BEGIN Excerpt
Good parenting. Bad parenting. Most moms I know identify famous momager Kris Jenner as part of the latter category. (I myself have been known to call her out for a questionable and often shocking parenting style. It all started with Kylie and Kendall pole dancing on their reality show years ago, when they were around 10 years old.)
But it's undeniable that Kris Jenner is a freakin' marketing genius—let's just admit it, whether or not you agree with some of her promotional methods. In my imagination, she's sharply cooked up every headline-making controversy we've all posted on, tweeted around and argued about in the media over the last 10 years. Respect for resourcefulness, mama.
And although I can't say I'd jump at the chance to have her help raise my kids (as though that would ever happen), today I'm here to shout about the one thing Kris Jenner's done right in the parenting department: She's raised confident, unstoppable young women.
Kris Jenner's daughters—all five of them—project confidence, self-assuredness and resilience in the face of demeaning criticism and an impressive work ethic. Job well done for that, mom. Having two young daughters, I'm fascinated. Note to self: Don't forget to raise girls with unstoppable confidence.
These young women believe they can do anything and face criticism and negative attention head-on with confidence. They believe it, and so they do it.
This huge and humble realization hit me as I scrolled through my news feeds and saw all the GIFs, tweets and hashtags citing Kris Jenner as the "proud mom" sitting in the front row at this year's Victoria's Secret Fashion Show. The articles and memes comparing her to Amy Poehler's "cool mom" character from "Mean Girls," as she beamed while taking pictures of supermodel daughter Kendall walking the runway, were simultaneously to-die-for hysterical and eat-your-heart-out-look-what-I-made-happen gloating.
END Excerpt
> Questions on the material
**A.** In the essay on Kris Jenner's parenting, how many daughters does Kris Jenner have?
**B.** Return everything in the essay on Kris Jenner's parenting from "But it's undeniable" down to "for resourcefulness, mama.", copied word for word.
BEGIN Recorded information
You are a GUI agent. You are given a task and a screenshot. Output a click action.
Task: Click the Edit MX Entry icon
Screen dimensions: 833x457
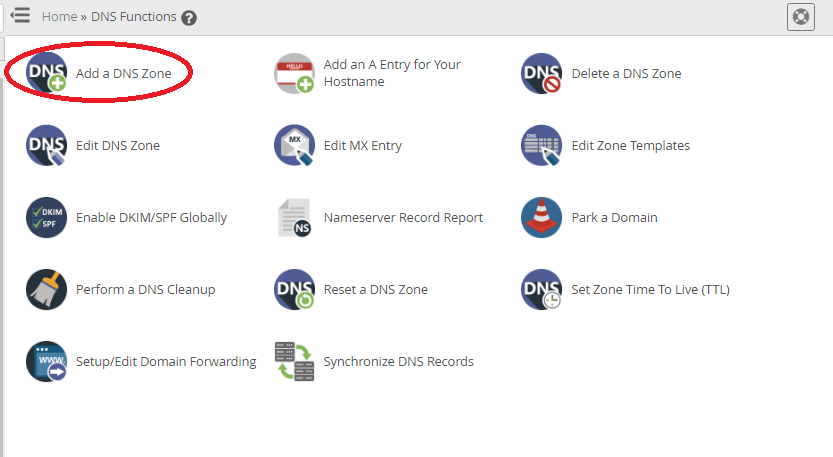click(293, 146)
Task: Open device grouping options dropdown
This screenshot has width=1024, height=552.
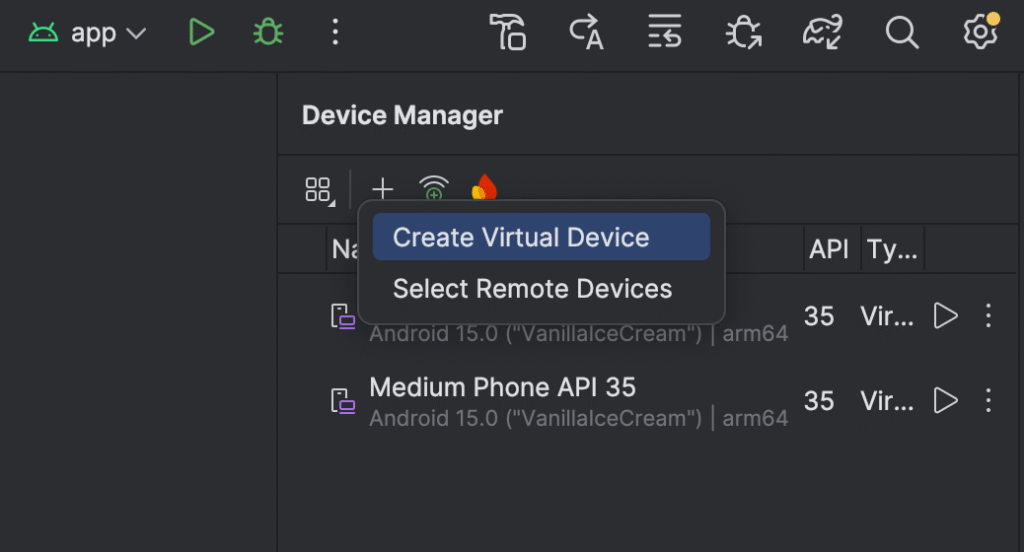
END Recorded information
> Responses to the tasks
**A.** Five.

**B.**
But it's undeniable that Kris Jenner is a freakin' marketing genius—let's just admit it, whether or not you agree with some of her promotional methods. In my imagination, she's sharply cooked up every headline-making controversy we've all posted on, tweeted around and argued about in the media over the last 10 years. Respect for resourcefulness, mama.